● 本文:
- - - - -
ベトナム生、最終授業

 昨年10月から始まった日本語の授業。私が担当する「作文」は本日で終了。

1、2時間目は予定通りの授業を行い、3時間目は鯛焼きを食べながら、ベトナムの話題で盛り上った。オマケに、ベトナムの歌手、カーン・リーが歌う「美しい昔」をかけるとみんなシーンとなった。彼女は70年代に放送されたNHKのドラマ「サイゴンから来た妻と娘」の主題歌を歌った人である。ベトナムでも有名だそうで、今は40代とか。

 

 カーン・リーは、日本語とベトナム語で歌っているので、両方を聞き取ってもらう。ゆったりとした曲なので、日本語の歌詞は半分くらいの生徒が聞き取れていた。ベトナム語を聞き取るのは簡単だが、翻訳となると、日本語の語彙が充分じゃないので、よくできる生徒でも「難しいです」と言って、ベトナム語で書いていた。

 

 「美しい昔」は、ベトナム戦争反戦歌として、ヤンゴンで広まったそう。悲しい旋律が心を揺さぶる。最近読んだ本「パーナム弾の少女」の写真を見せると、一部の生徒が授業で見たことがあるとのこと。あの少女の写真も反戦運動のきっかけとなった。若い学生たちにとって、ベトナム戦争は遠い昔のことなんだろうか、と憂う。かつて、国土が血に染まったことを忘れてはならない。

 

 しかし、彼らの明るさと逞しさに励まされた半年間だった。7名が病院経営の福祉施設に就職が決まり、4名は水産業。残りの学生は介護福祉士の資格を取るため、更に2年間勉強する。
- - - - -
● 記録の抜粋:
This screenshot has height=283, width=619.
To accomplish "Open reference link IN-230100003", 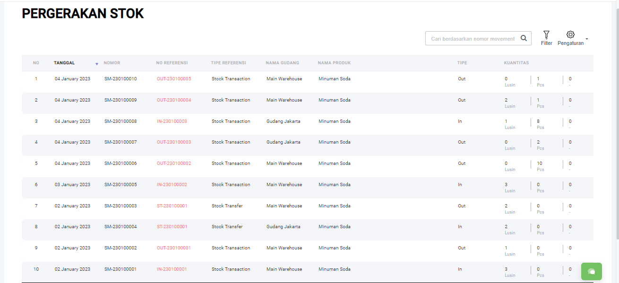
- - - - -
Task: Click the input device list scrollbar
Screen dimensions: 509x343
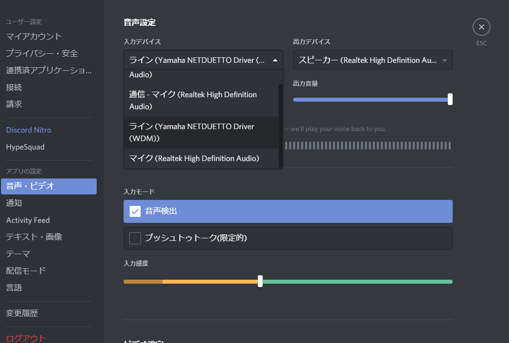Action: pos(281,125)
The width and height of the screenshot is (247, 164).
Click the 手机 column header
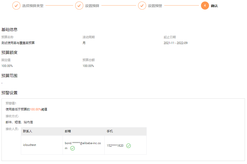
- - - - -
● 課題一覧:
1. 本文の「1、2時間目は予定通りの授業」から「ったことを忘れてはならない。」までをすべて、一字も変えずに打ち直してください。
2. 本文によると、病院経営の福祉施設に就職が決まった学生は何名ですか。
3. 本文の「かつて、国土が血に染まったことを忘れてはならない。」という一文を英語に訳してください。

● 番号別解答:
1.
1、2時間目は予定通りの授業を行い、3時間目は鯛焼きを食べながら、ベトナムの話題で盛り上った。オマケに、ベトナムの歌手、カーン・リーが歌う「美しい昔」をかけるとみんなシーンとなった。彼女は70年代に放送されたNHKのドラマ「サイゴンから来た妻と娘」の主題歌を歌った人である。ベトナムでも有名だそうで、今は40代とか。

 

 カーン・リーは、日本語とベトナム語で歌っているので、両方を聞き取ってもらう。ゆったりとした曲なので、日本語の歌詞は半分くらいの生徒が聞き取れていた。ベトナム語を聞き取るのは簡単だが、翻訳となると、日本語の語彙が充分じゃないので、よくできる生徒でも「難しいです」と言って、ベトナム語で書いていた。

 

 「美しい昔」は、ベトナム戦争反戦歌として、ヤンゴンで広まったそう。悲しい旋律が心を揺さぶる。最近読んだ本「パーナム弾の少女」の写真を見せると、一部の生徒が授業で見たことがあるとのこと。あの少女の写真も反戦運動のきっかけとなった。若い学生たちにとって、ベトナム戦争は遠い昔のことなんだろうか、と憂う。かつて、国土が血に染まったことを忘れてはならない。

2. 7名です。

3. We must not forget that the land was once stained with blood.